Mikkelin Palloilijat
- Full name: Mikkelin Palloilijat
- Nickname: Siniset (The Blues)
- Founded: 1929; 97 years ago
- Ground: Mikkelin Urheilupuisto, Mikkeli, Finland
- Capacity: 7,000
- Chairman: Keijo Pylkkänen
- Manager: Ozeias Graciano
- League: Ykkösliiga
- 2025: Ykkönen, 1st of 12 (promoted)
- Website: https://mikkelinpalloilijat.fi/
| Home colours | Away colours |

= Mikkelin Palloilijat =

Finnish football club

Mikkelin Palloilijat (or MP) is a Finnish professional football club, based in Mikkeli, that competes in the Ykkösliiga, the second tier in the Finnish football league system. The club was founded in 1929 and also included volleyball, bandy and ice hockey divisions.

==History==
In 1998, MP merged with Mikkelin Kissat to form FC Mikkeli. Due to financial difficulties, this union was dissolved in 2001 and the two clubs returned to manage individually. It played in the Finnish First Division (Ykkönen) from 2004 to 2006 but was relegated to Kakkonen at the end of the season. The club gained promotion to Ykkönen by winning the Group A of Kakkonen 2009 but was immediately relegated back to Kakkonen in 2010. The club's manager is Juha Pasoja, and it plays its home matches at Mikkelin Urheilupuisto. In 2015, they got promoted to the Ykkönen again.

Ice hockey departments of MP and local rivals MiPK merged in 1970, creating new club Jukurit. Jukurit has since then been quite successful in Finnish amateur levels of ice hockey.

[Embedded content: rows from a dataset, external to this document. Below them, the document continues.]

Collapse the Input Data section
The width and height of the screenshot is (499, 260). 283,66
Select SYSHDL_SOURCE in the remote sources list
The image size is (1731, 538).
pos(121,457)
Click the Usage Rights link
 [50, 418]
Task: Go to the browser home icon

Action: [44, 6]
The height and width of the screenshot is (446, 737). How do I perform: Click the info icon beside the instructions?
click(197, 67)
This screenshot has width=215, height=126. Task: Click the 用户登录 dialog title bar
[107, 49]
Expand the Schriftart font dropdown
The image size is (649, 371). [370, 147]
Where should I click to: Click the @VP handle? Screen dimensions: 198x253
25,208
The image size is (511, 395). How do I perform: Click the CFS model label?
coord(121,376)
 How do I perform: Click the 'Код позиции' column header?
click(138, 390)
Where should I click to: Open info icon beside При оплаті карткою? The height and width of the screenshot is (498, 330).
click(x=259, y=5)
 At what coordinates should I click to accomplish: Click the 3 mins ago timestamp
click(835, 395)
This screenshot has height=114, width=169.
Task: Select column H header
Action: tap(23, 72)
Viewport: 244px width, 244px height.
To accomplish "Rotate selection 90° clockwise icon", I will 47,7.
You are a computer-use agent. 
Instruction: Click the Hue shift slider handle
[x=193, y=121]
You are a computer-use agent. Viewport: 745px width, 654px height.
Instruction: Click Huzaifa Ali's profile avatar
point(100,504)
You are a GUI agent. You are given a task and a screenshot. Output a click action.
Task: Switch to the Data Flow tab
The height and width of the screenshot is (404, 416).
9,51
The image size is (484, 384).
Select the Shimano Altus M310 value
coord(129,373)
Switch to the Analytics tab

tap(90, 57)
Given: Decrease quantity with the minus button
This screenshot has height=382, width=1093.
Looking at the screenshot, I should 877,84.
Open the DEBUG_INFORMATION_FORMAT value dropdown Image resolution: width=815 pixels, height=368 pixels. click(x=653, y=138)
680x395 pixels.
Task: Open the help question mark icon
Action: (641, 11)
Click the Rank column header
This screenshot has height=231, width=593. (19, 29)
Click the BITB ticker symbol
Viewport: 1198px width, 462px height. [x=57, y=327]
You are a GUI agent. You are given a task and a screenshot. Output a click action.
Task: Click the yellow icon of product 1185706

However, the only medal in the Finnish championship is still won by MP, a bronze in A-juniors in the year 1961.

Bandy department of MP was disbanded in 1977. After that the colours of Mikkeli on bandy fields have been represented by Mikkelin Kampparit. Kampparit was formed in 1972.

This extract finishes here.